June 18, 2010

AND SO IT BEGINS... (via The Other Brother)

Quantifying the Performance of Individual Players in a Team Activity (Jordi Duch1,2,3, Joshua S. Waitzman1, Luís A. Nunes Amaral1,2,4*, 1 Department of Chemical and Biological Engineering, Northwestern University, Evanston, Illinois, United States of America, 2 Northwestern Institute on Complex Systems, Northwestern University, Evanston, Illinois, United States of America, 3 Department of Computer Science and Mathematics, Universitat Rovira i Virgili, Tarragona, Spain, 4 Howard Hughes Medical Institute, Northwestern University, Evanston, Illinois, United States of America, PLoS ONE)

Background

Teamwork is a fundamental aspect of many human activities, from business to art and from sports to science. Recent research suggest that team work is of crucial importance to cutting-edge scientific research, but little is known about how teamwork leads to greater creativity. Indeed, for many team activities, it is not even clear how to assign credit to individual team members. Remarkably, at least in the context of sports, there is usually a broad consensus on who are the top performers and on what qualifies as an outstanding performance.
Methodology/Principal Findings

In order to determine how individual features can be quantified, and as a test bed for other team-based human activities, we analyze the performance of players in the European Cup 2008 soccer tournament. We develop a network approach that provides a powerful quantification of the contributions of individual players and of overall team performance. [...]

Soccer is widely viewed as the most popular sport world-wide. Soccer is also one of the most difficult sports to analyze quantitatively due to the complexity of the play and to the nearly uninterrupted flow of the ball during the match. Indeed, unlike baseball or basketball, for which there is a wealth of statistical performance data detailing how each player contributes to the final result, in soccer it is not trivial to define quantitative measures of an individual's contribution. Moreover, because soccer scores tend to be low, simple statistics such as number of assists, number of shots or number of goals only rarely provide a reliable measure of a player's true impact on the match's outcome. Instead, the real measure of the performance of a player is “hidden” in the plays of a team: a player can have tremendous impact by winning the ball from the other team or by passing to a teammate who then makes an assist.

Similarly to many other team activities, this type of information required to quantify in detail the role of a team member on team performance is not usually gathered and analyzed in a systematic way (for exceptions see [7], [8]). In the case of soccer, while the assignment of the credit is usually purely based on the subjective views of commentators and spectators, there typically exists a strong consensus on the quality of team play or of individual performances.

Methods Top

The Euro Cup tournament is second only to the World Cup in terms of general interest, attracting millions of spectators and widespread media coverage. The 2008 tournament was unusual in the amount of statistical information that was collected and published online (see http://euro2008.uefa.com). This wealth of information enabled us to develop a new approach to quantify the performance of players and teams inspired by methods from social network analysis [9], [10].

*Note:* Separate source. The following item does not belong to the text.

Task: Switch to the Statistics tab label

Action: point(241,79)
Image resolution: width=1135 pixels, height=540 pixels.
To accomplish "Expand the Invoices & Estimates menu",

To capture the influence of a given player on a match, we construct a directed network of “ball flow” among the players of a team. In this network, nodes represent players and arcs are weighted according to the number of passes successfully completed between two players. We also incorporate shooting information by including two non-player nodes, “shots to goal” and “shots wide”. A player's node is connected to these two nodes by arcs weighted according to the number of shots. We refer to the resulting networks as “flow networks”, and we build networks for the two teams in every match of the tournament.

In order to obtain performance information, we start with the observation that a soccer team moves the ball with the opponent's goal in mind, keeping possession and shooting when the opportunity arises. A player's passing accuracy, which represents the fraction of passes initiated by a player that reach a teammate, and his shooting accuracy, which accounts for the fraction of shots that do not miss the goal, describe the capability of a player to move the ball towards the opponent's goal (Figs. 1A and 1B).